Sein 1936 über das altenglische Epos Beowulf gehaltener Vortrag Beowulf: The Monsters and the Critics gilt als Meilenstein der Forschung über dieses Werk und wird oft als die einflussreichste Arbeit über den Beowulf angesehen. Darin plädiert Tolkien für eine Untersuchung dieses Epos als Literatur und nicht als historische Quelle, wie der Forschungstrend zu dieser Zeit war, und konnte damit einen Paradigmenwechsel der Beowulf-Forschung initiieren.
Weite Beachtung fand auch sein Essay On Fairy-stories (1938), der heute noch in seiner Bedeutung für die Märchentheorie gewürdigt wird, obwohl oder gerade weil Tolkien sich darin weitgehend unberührt von der zeitgenössischen Märchentheorie zeigt. Für das Verständnis seiner eigenen narrativen Werke ist dieser Essay höchst aufschlussreich. Darin beschäftigt sich Tolkien mit dem Wesen fantastischer Geschichten und entfaltet sein Konzept der ‚sub-creation’ (Zweitschöpfung) des Künstlers in Analogie zur (Erst-)Schöpfung Gottes. In diesem Essay prägt Tolkien auch den Begriff ‚Eukatastrophe’ zur Kennzeichnung einer (oft unerwarteten) guten Wendung. Als Inbegriff einer Eukatastrophe sieht Tolkien die Geburt Christi an.
Seine große schriftstellerische Bekanntheit – seine Werke wurden in zahlreiche Sprachen übersetzt und millionenfach verkauft – erlangte er vor allem mit den beiden in der Fantasiewelt Mittelerde spielenden Werken The Hobbit und The Lord of the Rings, die nicht exakt einem literarischen Genre zugeordnet werden können. Sie gehören prinzipiell zur Fantasyliteratur, unterscheiden sich indes von der bis dahin bekannten deutlich und bilden damit einen Neuansatz. Dadurch und wegen starker Anlehnungen späterer Autoren an seine Werke gilt Tolkien oft als Begründer und Wegbereiter der modernen Fantasy. Die Fantasiewelt Mittelerde wurde von Tolkien mit einer umfangreichen Mythologie und mehreren ausgearbeiteten Sprachen ausgestattet.

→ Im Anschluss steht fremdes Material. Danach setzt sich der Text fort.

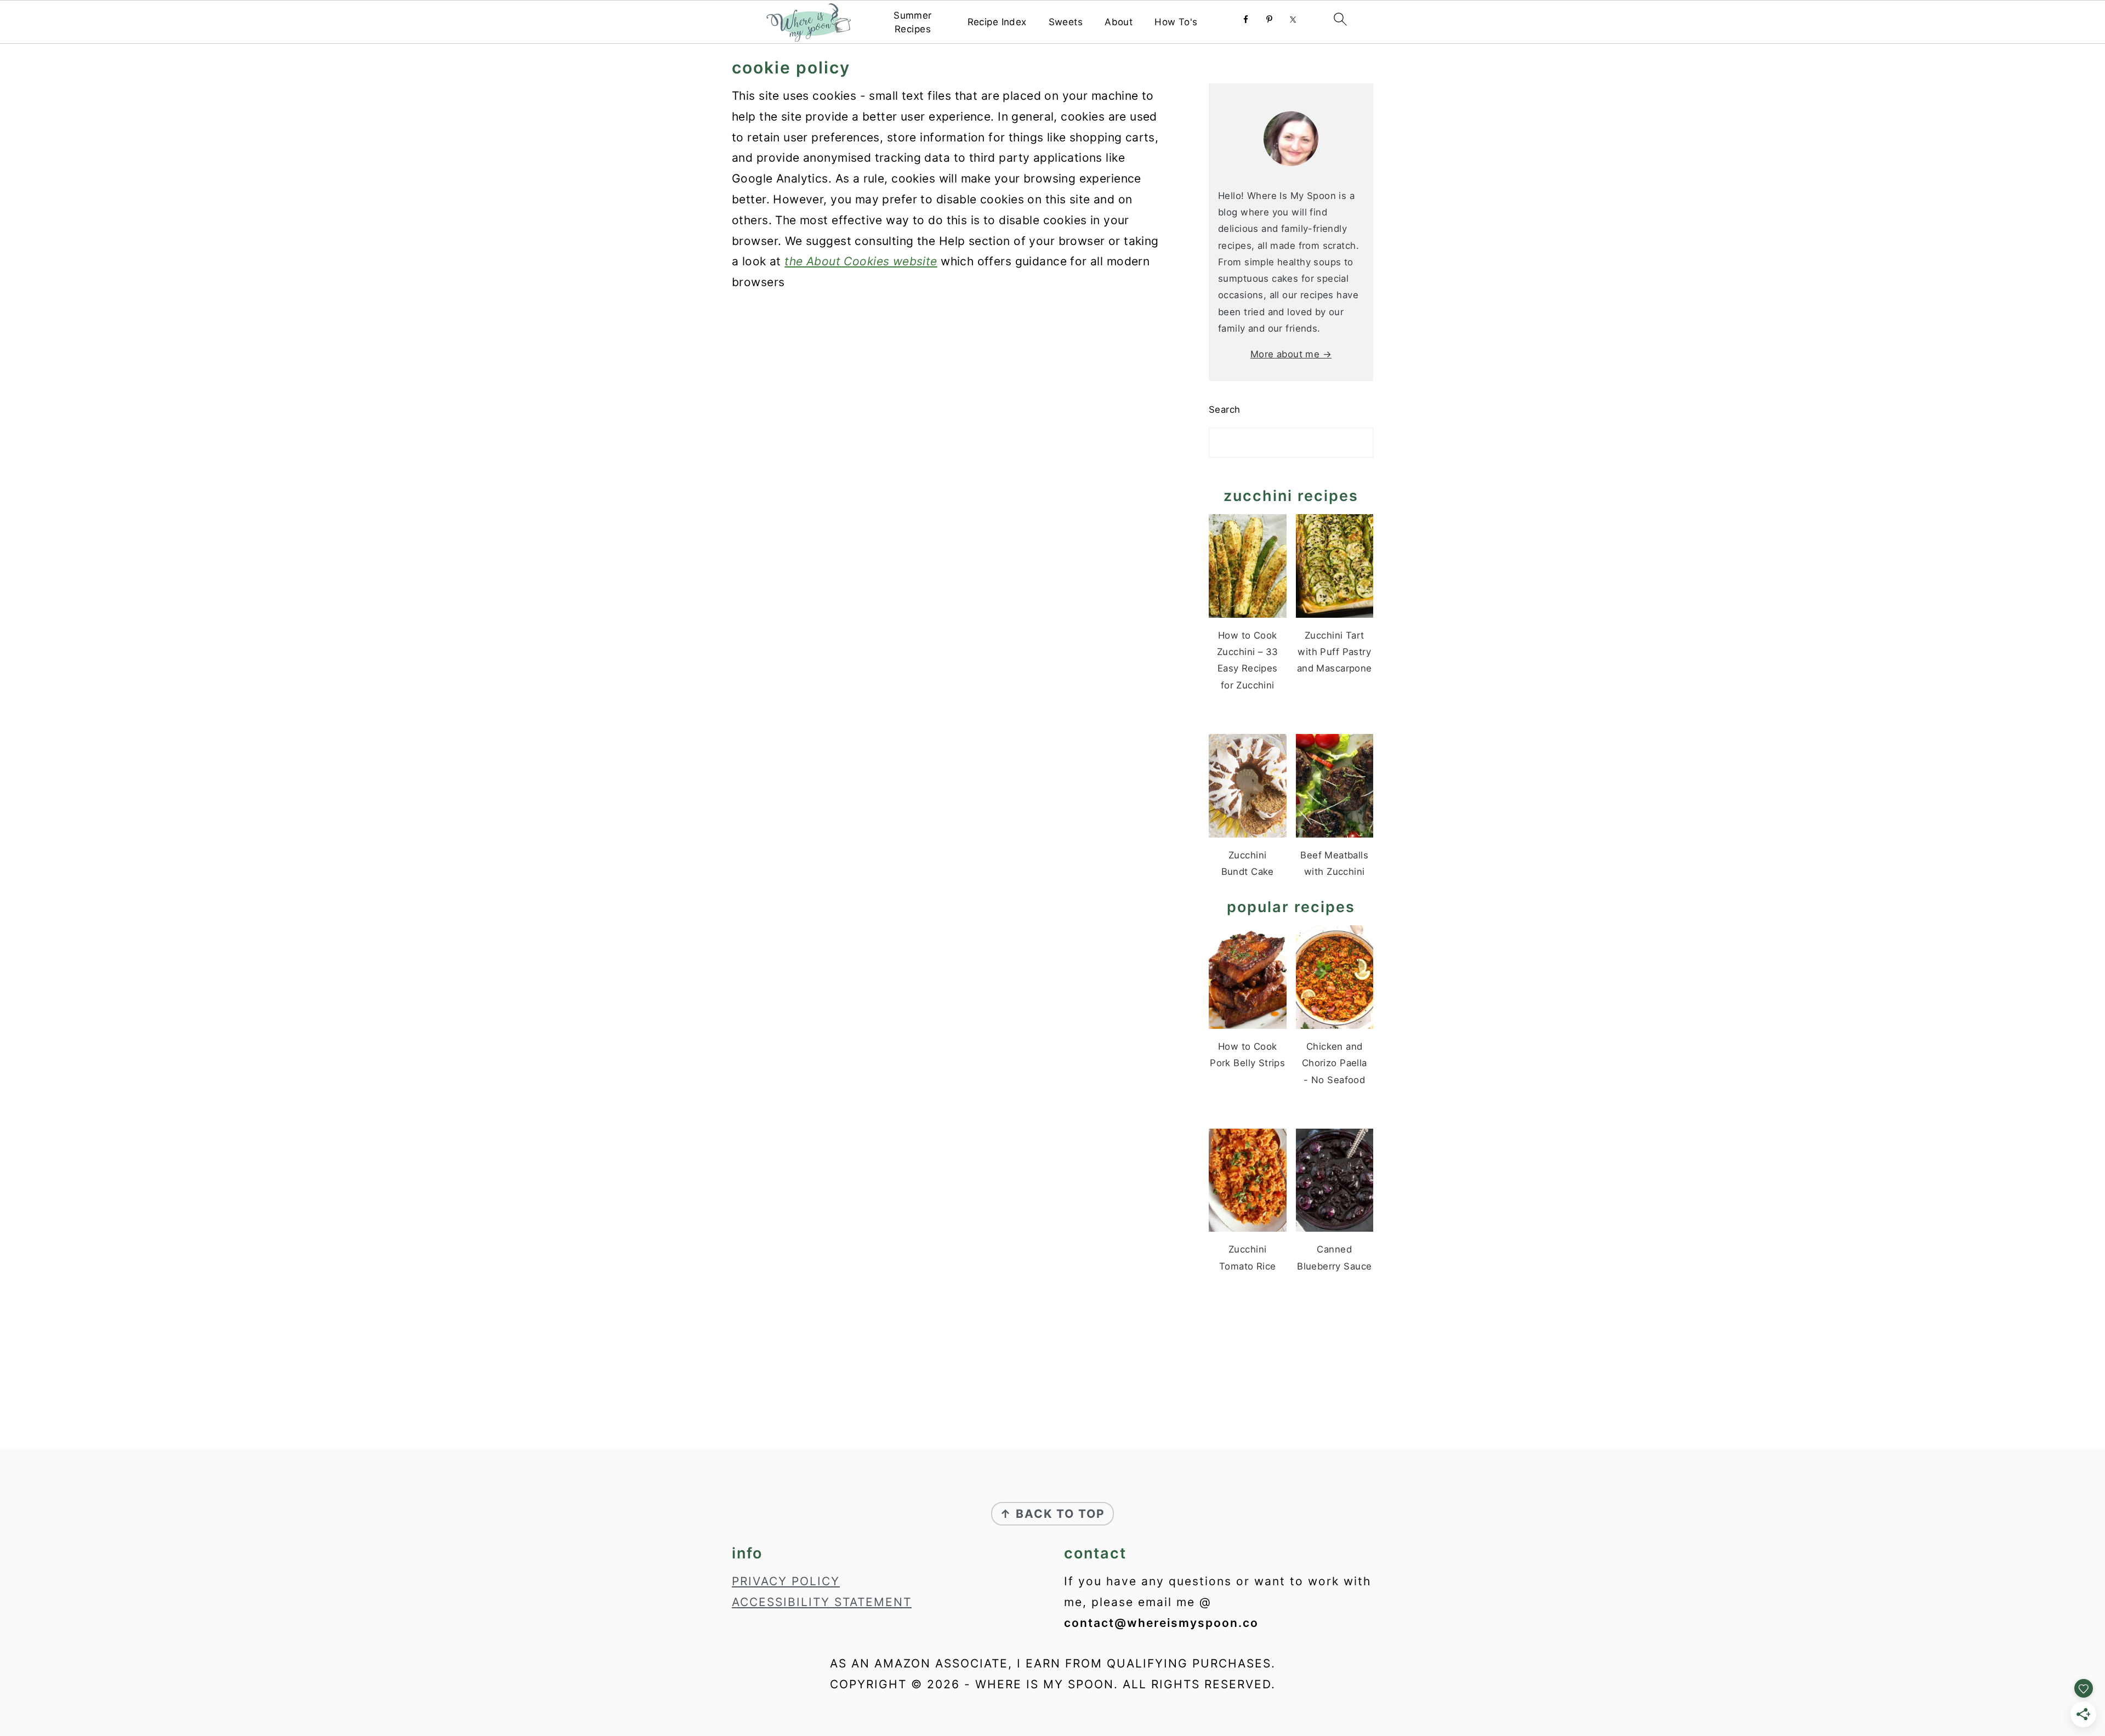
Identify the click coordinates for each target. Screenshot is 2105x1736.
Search (1225, 409)
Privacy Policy (786, 1581)
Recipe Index (997, 21)
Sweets (1066, 21)
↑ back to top (1052, 1514)
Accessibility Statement (822, 1602)
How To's (1175, 21)
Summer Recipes (913, 22)
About (1119, 21)
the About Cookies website (860, 261)
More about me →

Die Entwürfe dazu und zahlreiche damit zusammenhängende Texte sowie die Entstehungsgeschichte von The Lord of the Rings hat sein Sohn Christopher im Laufe der Jahre mit The Silmarillion, Unfinished Tales sowie der zwölfbändigen History of Middle-earth herausgegeben. Neben diesen Werken schrieb Tolkien auch einige kürzere Geschichten und Erzählungen, darunter auch Kinderbücher, teilweise mit autobiografischem Akzent.
Den Nährboden für Tolkiens Geschichten bildet seine berufliche Beschäftigung mit mittelalterlicher Sprache und Literatur und sein Vergnügen am Spiel mit der Sprache. So orientieren sich manche Gedichte oder Werke an mittelalterlichen Vorlagen, bei zahlreichen Themen oder Motiven stammt die Inspiration aus mittelalterlichen Quellen. Andere Werke entstanden aus der Frage, wer eine von ihm erfundene Sprache gesprochen haben könnte. Auch Tolkiens religiöser Hintergrund zeigt sich an vielen Stellen, obgleich Tolkien nie so explizit christlich in seinen narrativen Werken war wie z.B. sein Freund C.S. Lewis in den Chronicles of Narnia. Dennoch werden auch seine theologischen Ansichten deutlich, die neuscholastisch geprägt sind, aber oft darüber hinaus weisen.